In these environments, Halorubrum species function primarily as aerobic heterotrophs and play a role in the degradation of organic matter and recycling of carbon within microbial communities and nutrient cycling processes. Comparative studies also suggest that members of the genus contribute to nitrogen and sulfur cycling through diverse metabolic pathways, supporting ecosystem-level nutrient turnover. Hypersaline ecosystems commonly include other halophilic organisms such as algae (e.g., Dunaliella), and additional archaeal taxa, forming complex microbial consortia in which metabolic byproducts are exchanged among community members. Nevertheless, the ecological success of H. vacuolatum is supported by physiological adaptations that enable it to interact effectively with its environment. Some species, including H. vacuolatum, form gas vesicles that confer buoyancy, enabling cells to position themselves within stratified water columns to optimize access to light and oxygen. These adaptations, together with tolerance to extreme salinity and alkalinity, allow H. vacuolatum to persist in ecological niches that are inhospitable to most other microorganisms.

== Significance ==
Halorubrum vacuolatum and related haloarchaea are important model organisms for understanding how life can survive under extreme environmental conditions. These microorganisms inhabit hypersaline environments such as salt lakes and solar salterns, where salt concentrations far exceed those tolerated by most life forms. Studying their adaptations provides insight into mechanisms of cellular stability, protein function, and osmotic balance under extreme stress.

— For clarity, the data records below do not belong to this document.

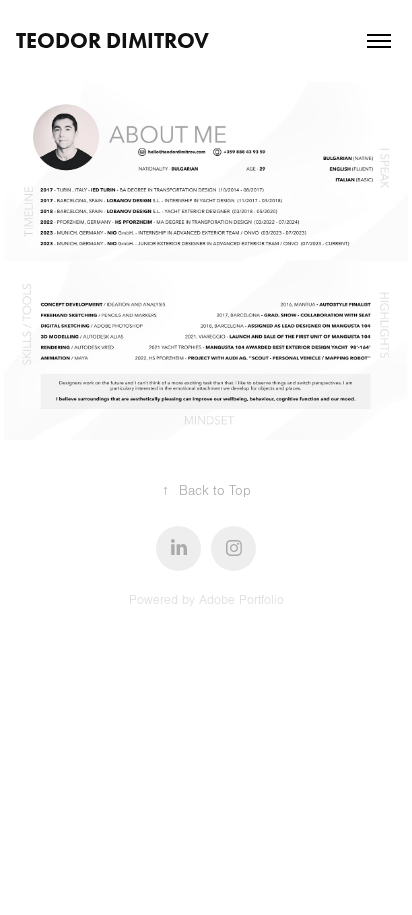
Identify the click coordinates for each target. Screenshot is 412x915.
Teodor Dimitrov (112, 40)
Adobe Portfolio (241, 600)
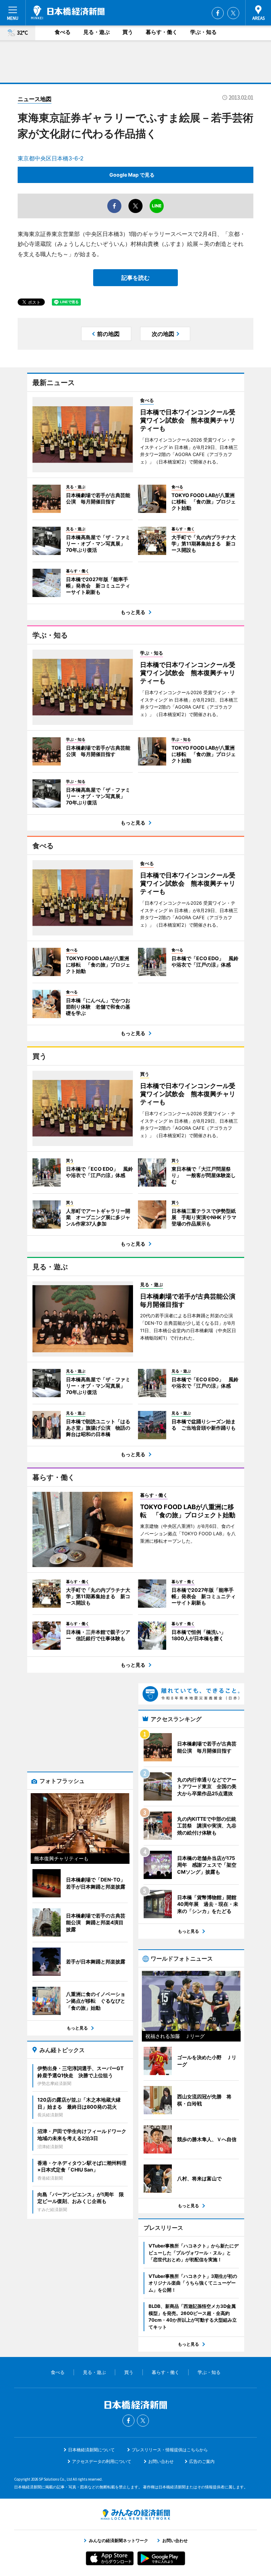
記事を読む (135, 277)
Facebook (218, 13)
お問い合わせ (161, 2461)
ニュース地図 (35, 98)
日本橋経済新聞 (67, 12)
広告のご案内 (202, 2461)
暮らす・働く (161, 32)
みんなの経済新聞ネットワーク (135, 2514)
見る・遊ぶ (96, 32)
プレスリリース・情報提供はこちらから (170, 2449)
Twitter (233, 13)
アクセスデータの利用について (101, 2461)
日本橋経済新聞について (91, 2449)
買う (127, 32)
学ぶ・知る (203, 32)
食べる (63, 32)
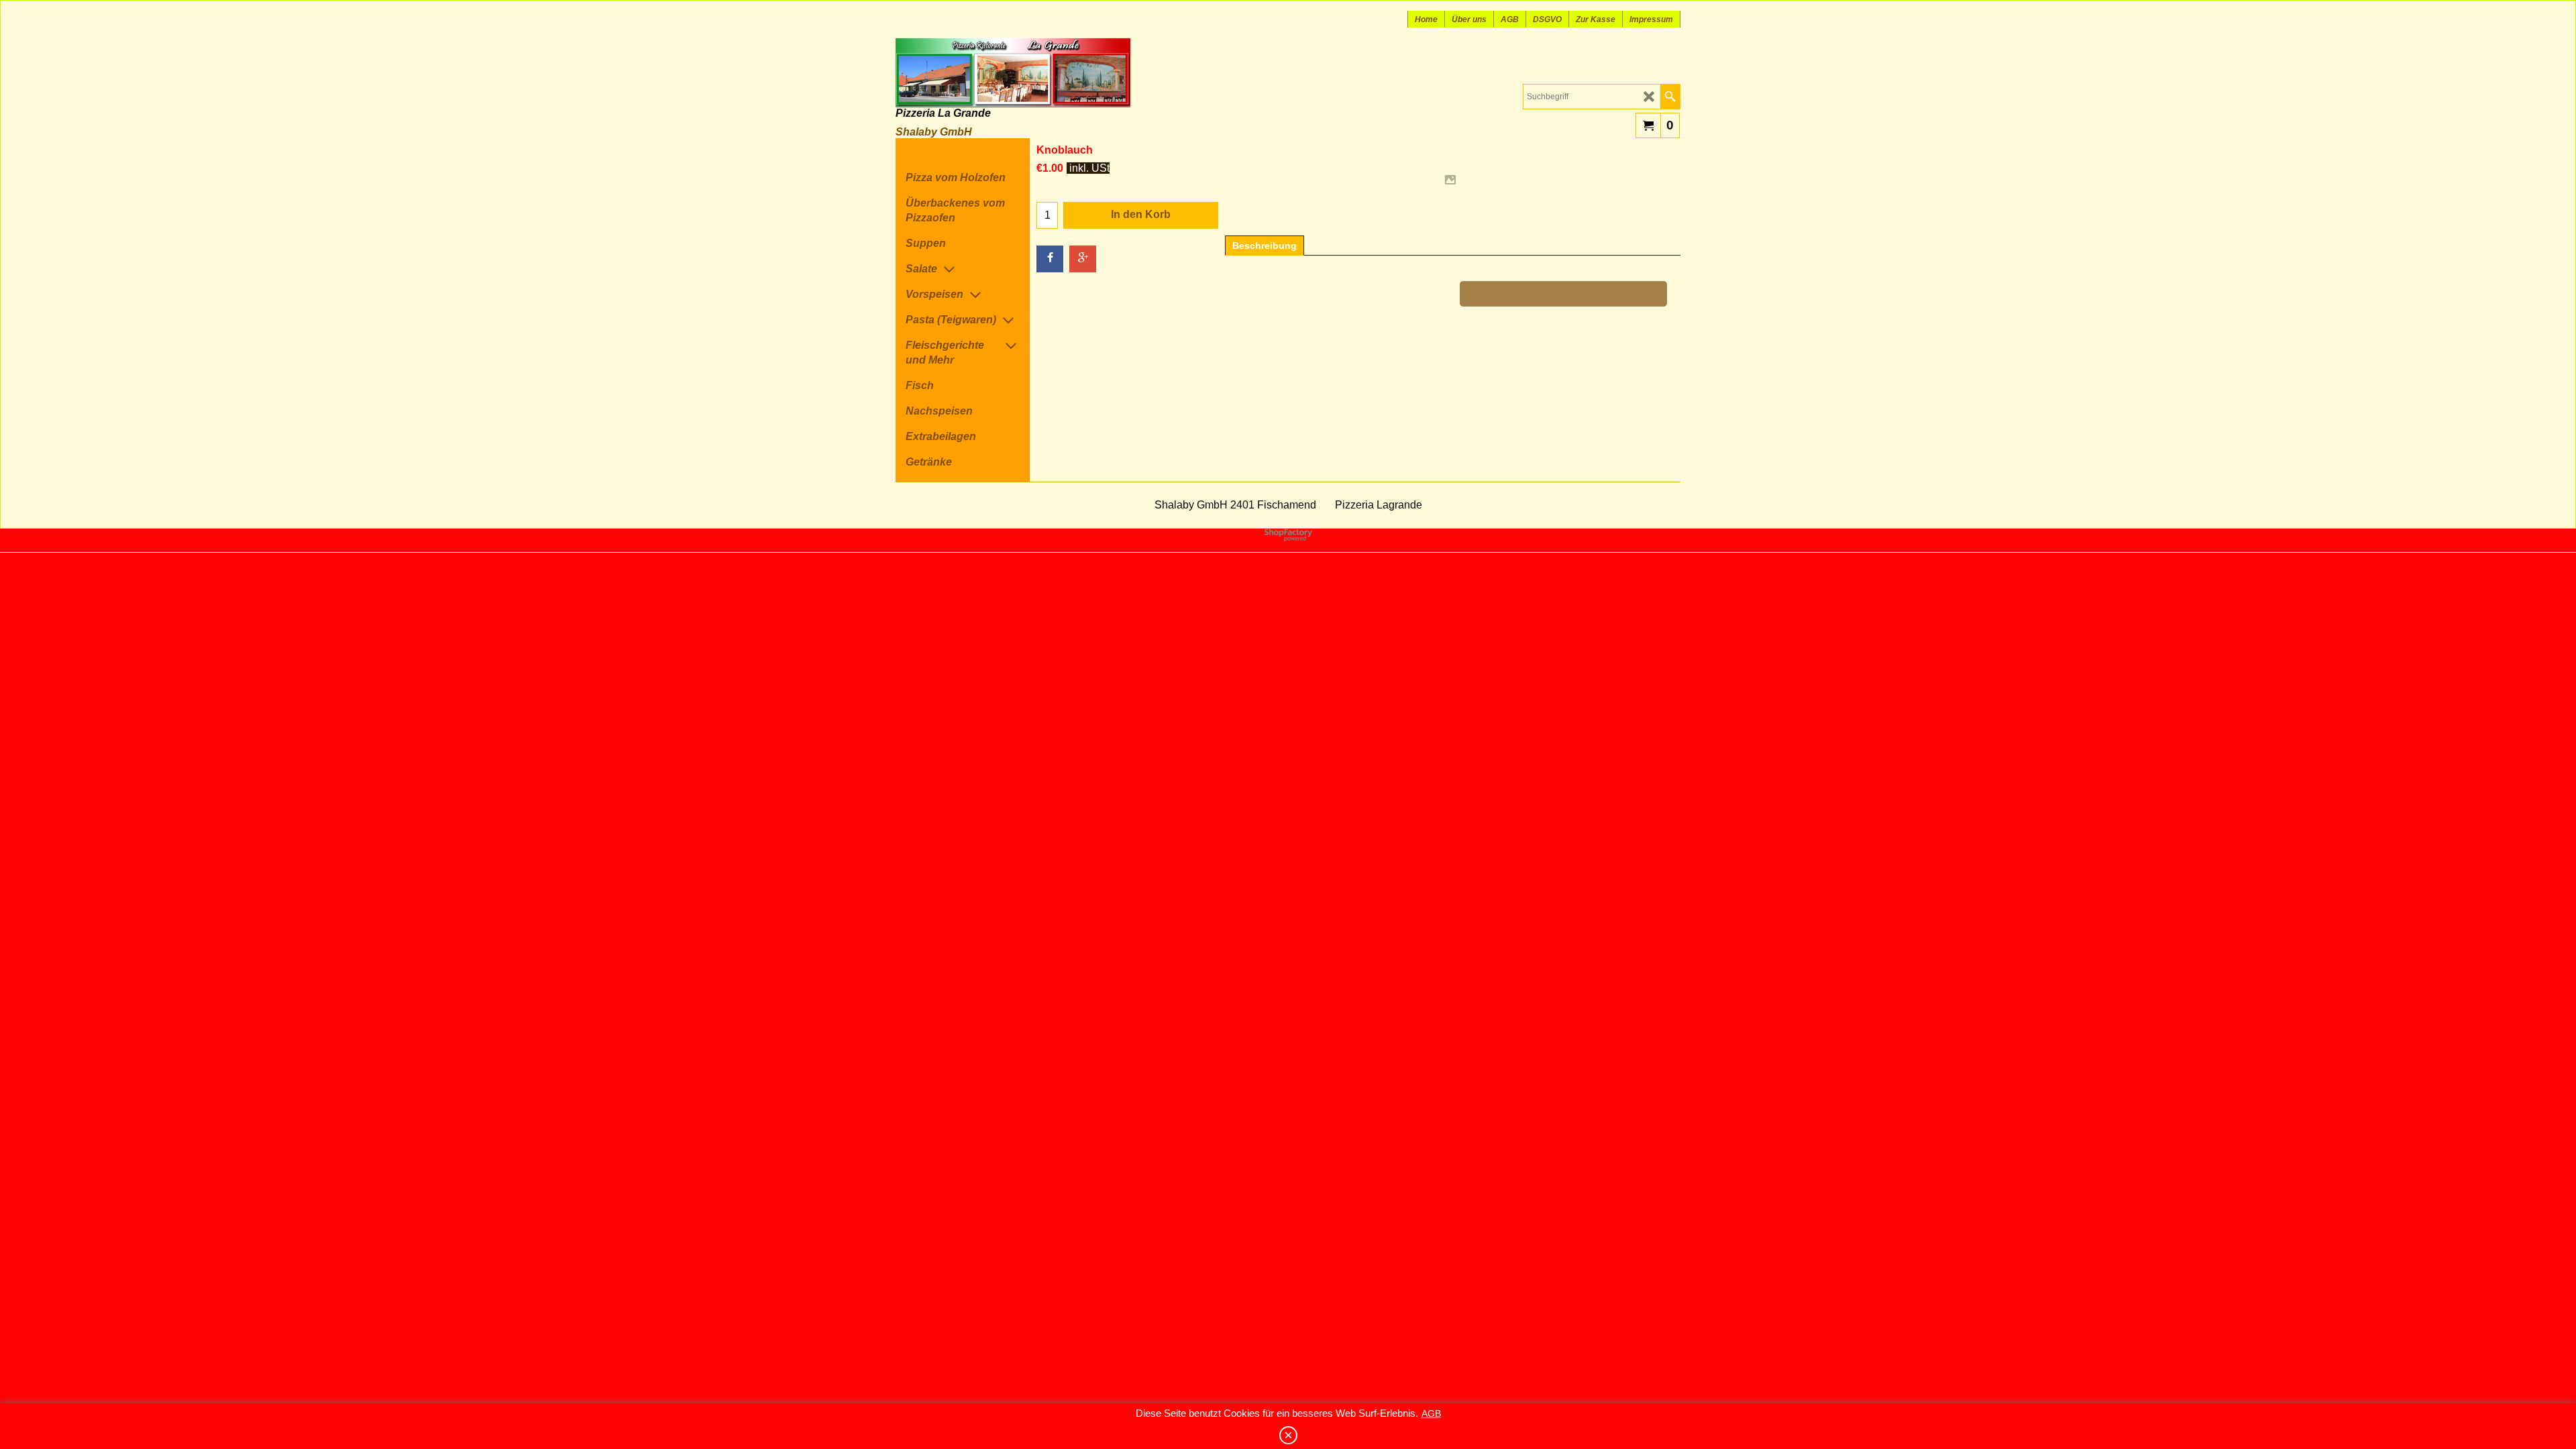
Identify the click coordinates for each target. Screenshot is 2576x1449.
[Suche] (1670, 97)
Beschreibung (1264, 245)
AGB (1431, 1413)
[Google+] (1082, 259)
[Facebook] (1049, 259)
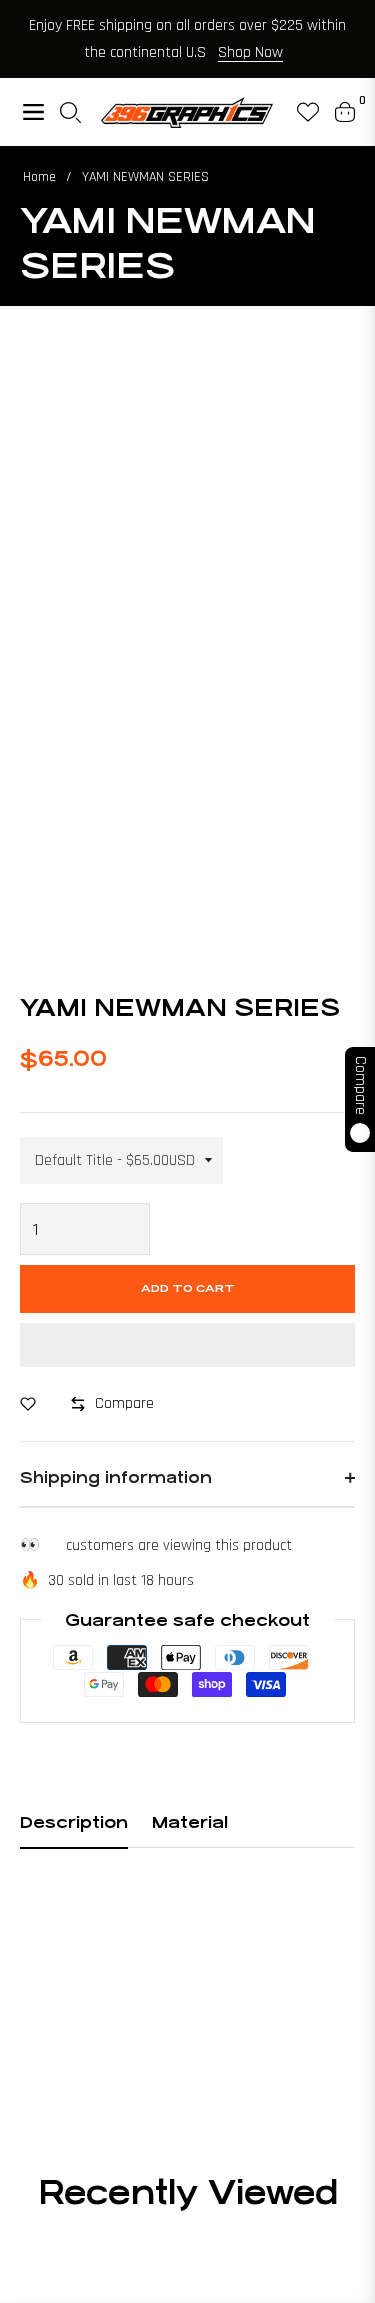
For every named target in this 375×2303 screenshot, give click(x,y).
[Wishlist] (300, 112)
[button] (187, 1345)
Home (39, 177)
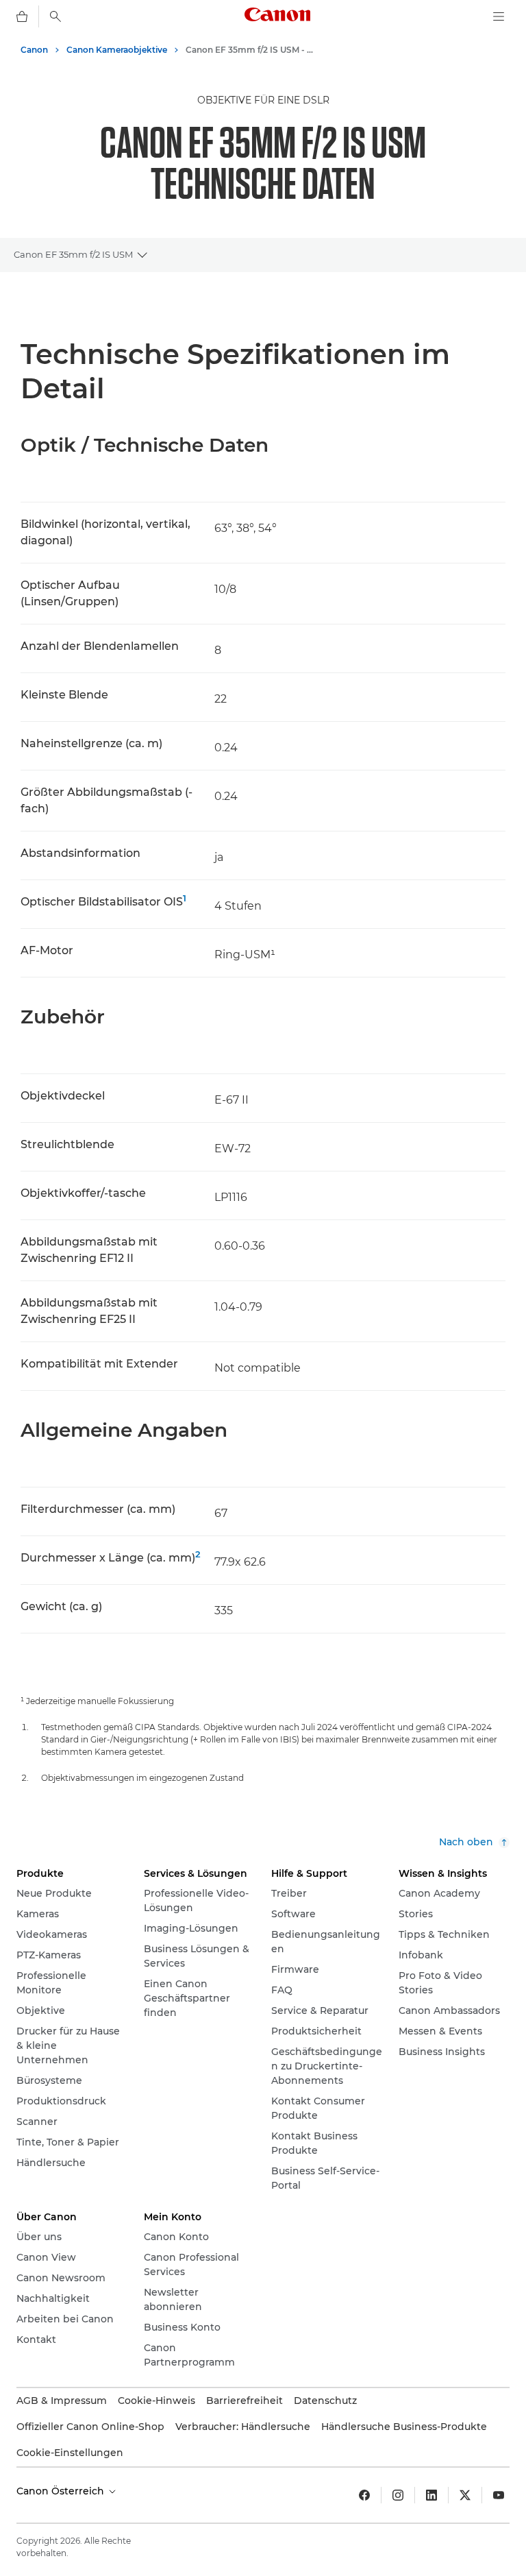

Gas vesicles found in some haloarchaea, including H. vacuolatum, provide buoyancy that allows cells to position themselves optimally within the water column. These structures have attracted interest for their potential applications in biomedical imaging and biotechnology.

Studying H. vacuolatum contributes to understanding the molecular and physiological adaptations that enable microorganisms to survive in extreme environments.